The next question is whether it is possible to predict general traffic patterns using the taxi and loop data? To get the answer, you need to sample one signal at different time intervals to determine which of the time models has the most predictive power. In other words, which is the time interval that allows you to learn the patterns in a correct, repeatable, and generalizable way? She starts with 12 hour intervals, but it is not until she uses 6 and 4 hour intervals that the data start to match better. At a granularity of every 15 minutes, instead of delivering greater accuracy, you begin to get random noise and so you have to be careful not to "overfit the data." You may recall from your statistics class that overfitting occurs when a statistical model describes random error or noise instead of the underlying relationship. In this case, it is the coarser example of the 4-6 hour time intervals that deliver a decent fit and prove that the taxis serve as excellent surrogates for general traffic data.
As she moves through her analysis, Professor Rus proves that the taxi data is a biased sample of overall traffic that is consistent and therefore correctable. It is now possible to determine a probability of the various "states." This can be done using the Markov Chain, an algorithm that allows you to compute the probability of each state in the system. Using this type of analysis allows for the accurate prediction of congestion at different hours of the day across the entire country of Singapore, which may provide transportation managers better information that can enhance traffic management and even empower individual drivers to consider alternative routes.
Conclusion
The purpose of providing these two examples was to challenge you to begin thinking about the diversity of data sets and the types of questions you may wish to ask about your data.
Do not fall prey to thinking that merely by assembling large amounts of data, you will derive more accurate insights faster.

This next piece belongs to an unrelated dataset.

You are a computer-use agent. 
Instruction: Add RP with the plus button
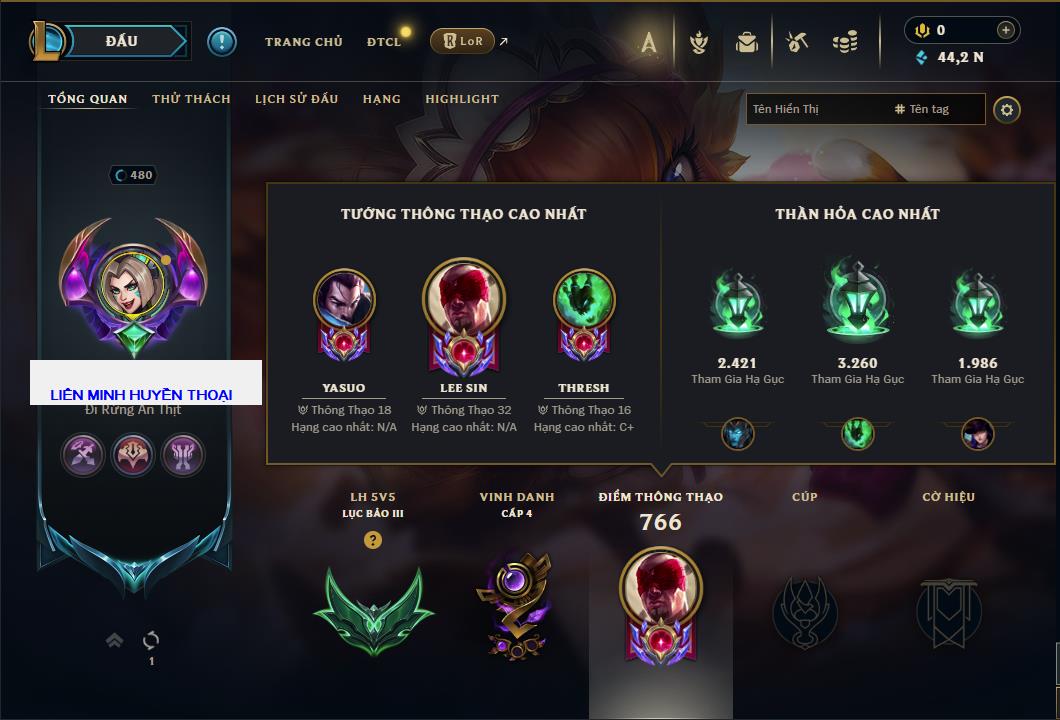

Without first establishing the trustworthiness of your sources, you may end up making decisions based on inaccurate data - the opposite of what all this big data power is all about!
Using big data for predictive purposes demands a careful analysis of the "data fit" between the data set you are using for predictive purposes and the one you intend to predict. It is important to understand the limitations of these predictions, and build in double checks when major decisions are being made based on the data.